To me the thing that is interesting about comparing Searching and Eighth Grade is their unique routes to similar conclusions. Eighth Grade takes an extremely personal and intimate story, and in its specificity, finds universal truths for the modern teen. Searching takes a common story ripped from the headlines (and covered to death in the 24-hour cable news cycle) and find impactful specificity in the generic. They both experiment with form in interesting ways. The subjects are both teenage girls who are lost and friendless. They both create or rely on internet personas to get through the day to day that are not real representations of who they are. Eighth Grade does an incredible job of keeping the commentary and focus of the social media local. Searching takes a small-town missing persons case and makes it global.
In 2018 it really shouldn’t be that revolutionary to see Reddit thread on the big screen considering how many people consume their day on that site, but it is. Juxtaposed against the foreground of this one man as he goes through a personal crisis is the Everything that is internet culture. We see conspiracy theories, talk radio rants, local news coverage, and thoughts and prayers. Never forget about the thoughts and prayers! Processing and trying to understand all the information coming at you in the background is confusing and overwhelming. What are the filmmakers trying to say about all of this? Is it good? Is it bad? There is just too much to figure it out at the viewer is really more consumed with finding Margo than all of this other stuff. And that is the point. All of this other stuff is just noise. It’s not contributing to the tasks at hand. By taking us to a high stakes situation of kidnapping, missing persons, and MURDER we see how unnecessary all this other stuff really is. It just gets in the way. Every time we think it’s helping or solving the mystery it doesn’t. It’s just a distraction. David Kim’s crisis is ours of this moment. We are going through a lot right now as a society, we are turning to technology to solve it, and it’s just creating more noise.

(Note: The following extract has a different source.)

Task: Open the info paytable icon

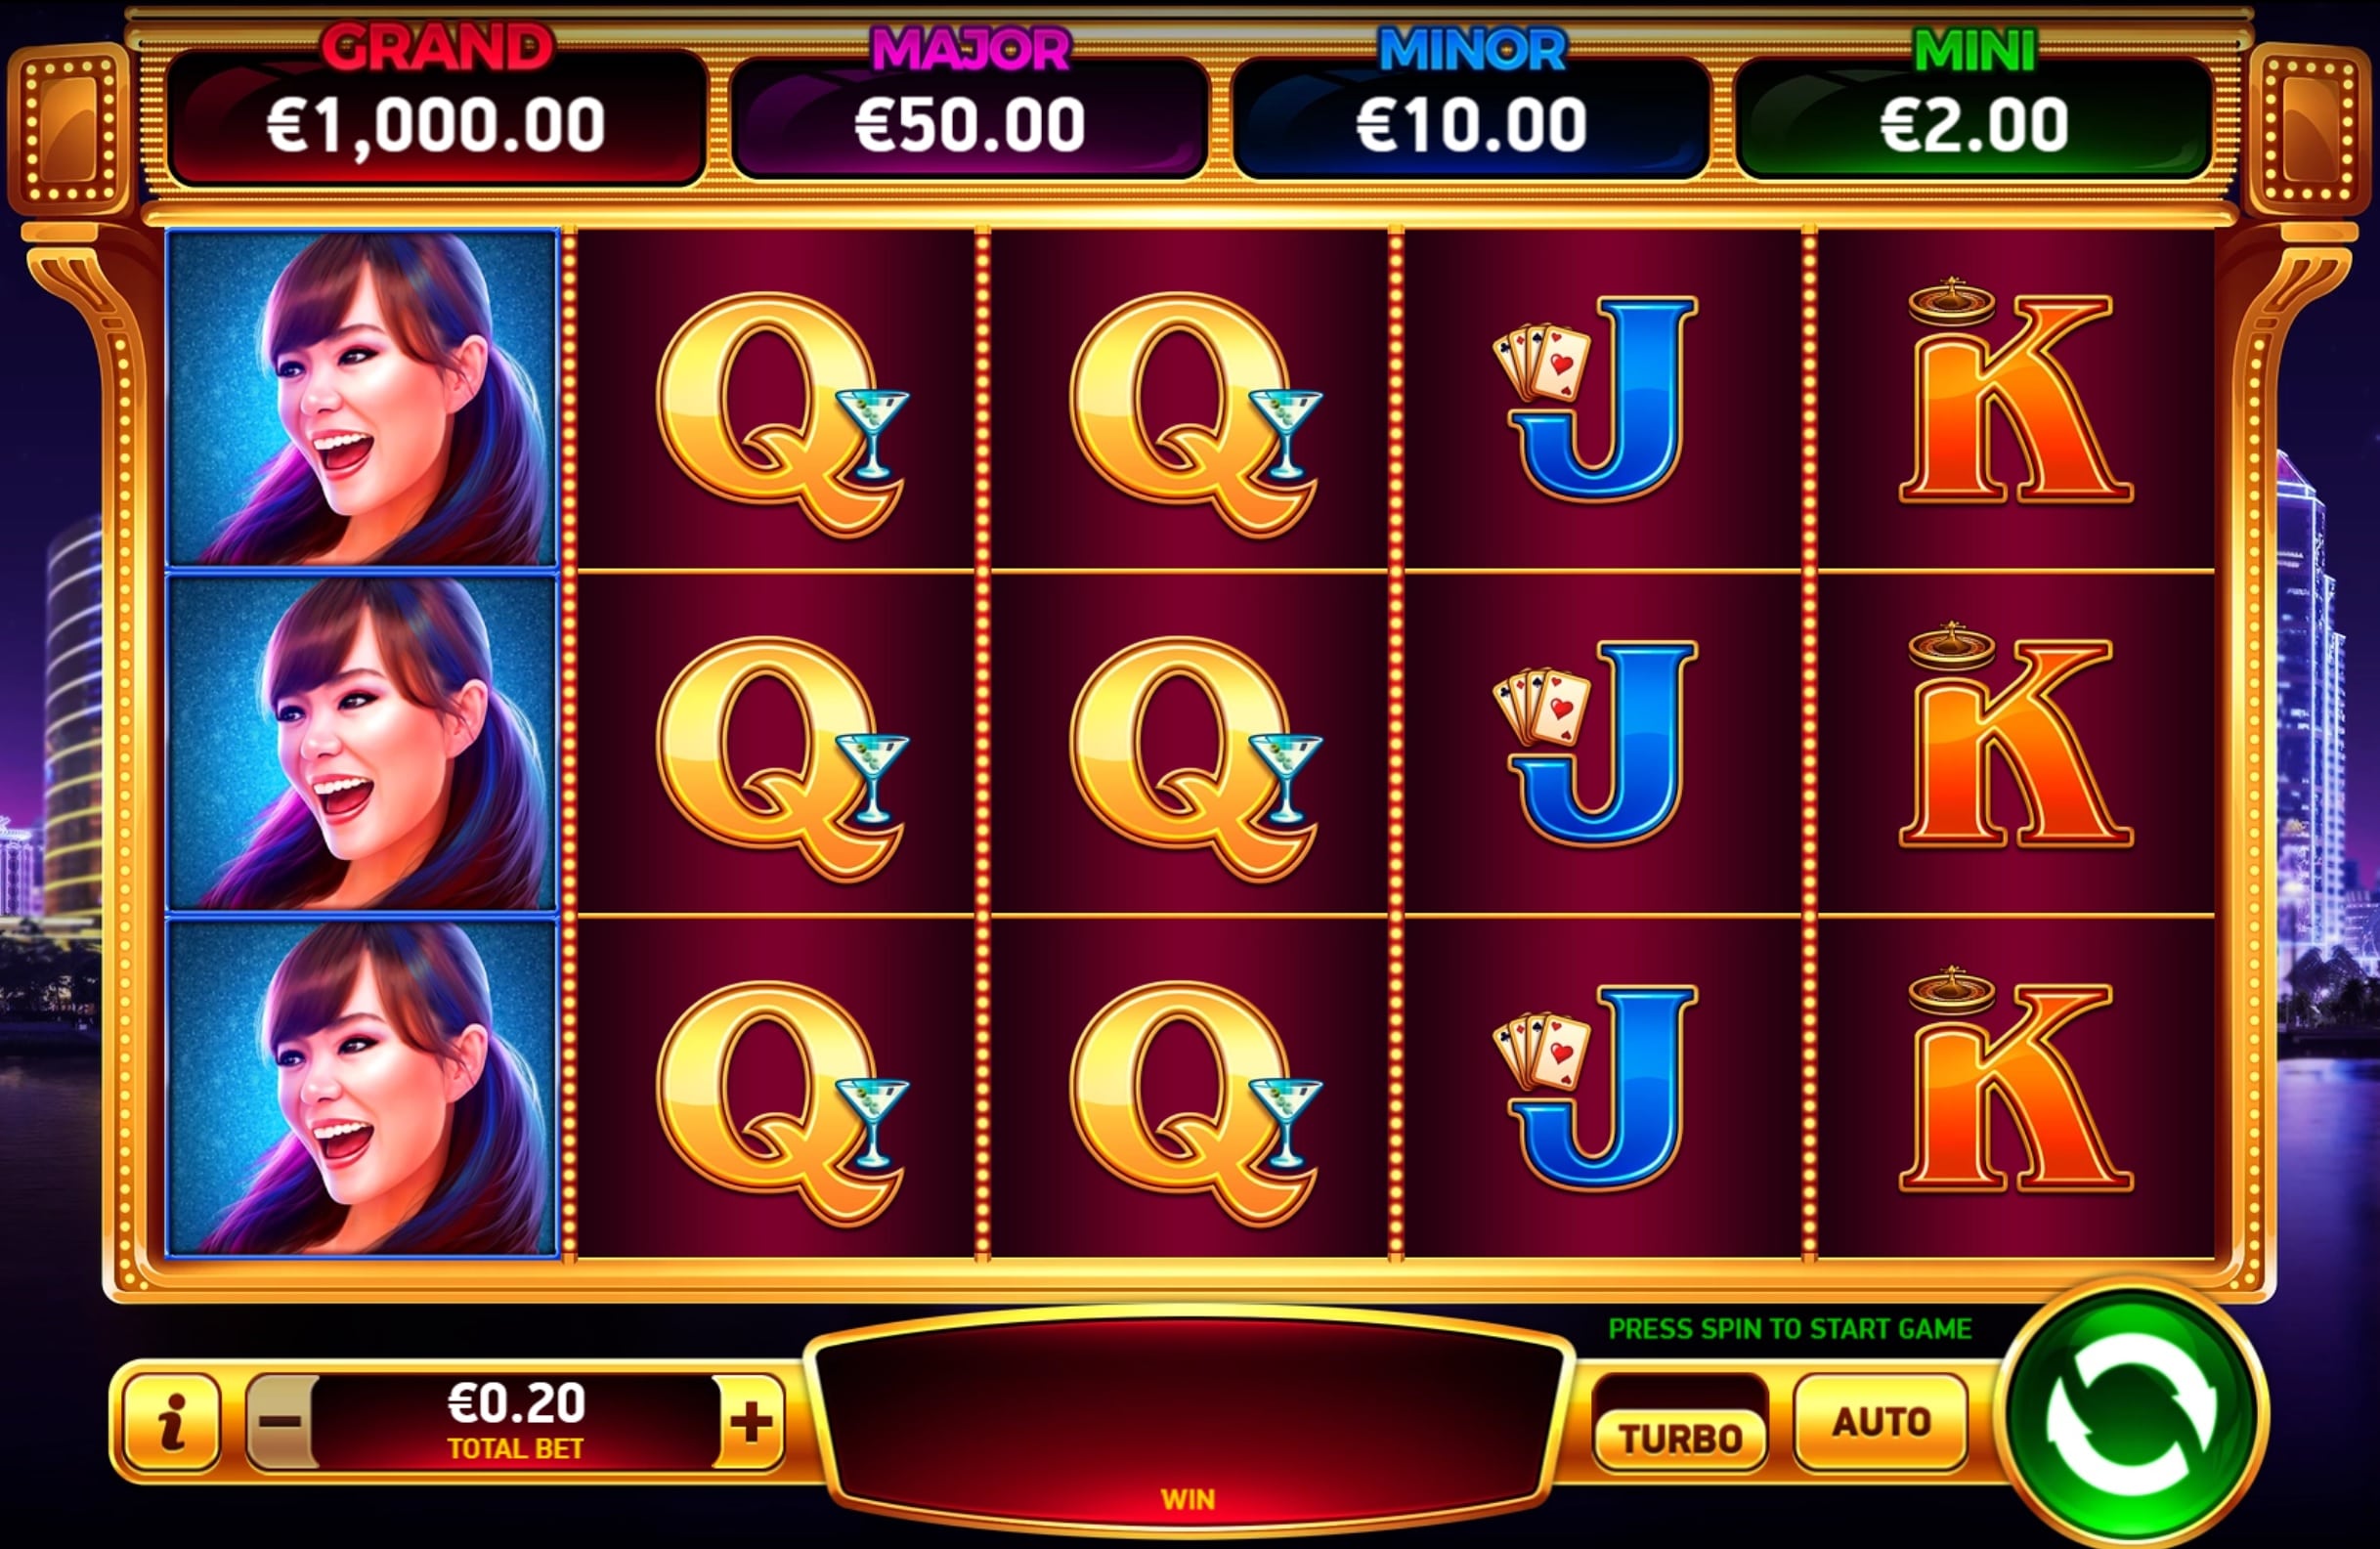Action: pos(171,1421)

Searching is an absolutely-must-see-drop-what-you-are-doing-and-go-see-it-right-now kind of movie. Its presentation is revolutionary to the medium of filmmaking and will make it stand the test of time on that alone. It is equally well written and acted. Most importantly it has a strong desire to engage with the moment we are in right now and start a conversation with its audience about the role of technology and social media within our society. Stuff like this doesn’t come around a lot. goGoGO!